PROBLEM 1:
In the Phoenix motels piece, why does the writer define the term "surface street"?
PROBLEM 2:
According to the Phoenix motels piece, where did the writer's drive on surface streets start and end?
=== TEXT SHOWN ===
By Chuck Woodbury
Today, I drove through Phoenix on surface streets from Apache Junction to Sun City. Now, first of all, I say I drove on surface streets. For you readers in rural areas who've never seen a road that wasn't on the surface, "surface street" is a big-city word meaning any street but a freeway. What I liked best along one street were the old motels. There must be 100 of them along that stretch. I assume this was the main drag before Phoenix got its freeways.
Here are some of the motel names: Rose Bowl Motel, Log Cabin Motel, Near Town Motel, Old Faithful Inn Motel, Lazy-A Motel, Refrigerated Motel, Golden Goose Motel, Navajo Motel, Rock Haven Motel, Trails End Motel and the Two Palms Motel.. . . What good names! They don't name motels like that any more. Today, except for cheap motels -- motels are usually called inns, lodges, motor lodges or even hotels. (1989)
=== GIVEN MATERIAL ===
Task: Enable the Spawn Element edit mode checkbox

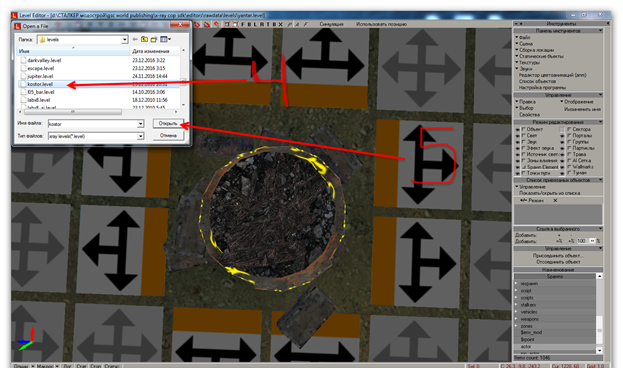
===
COMPLETE RESPONSE 1:
The writer defines it for readers in rural areas who have never seen a road that wasn't on the surface. For them, the writer explains that "surface street" is a big-city term for any street other than a freeway.

COMPLETE RESPONSE 2:
It started in Apache Junction and ended in Sun City.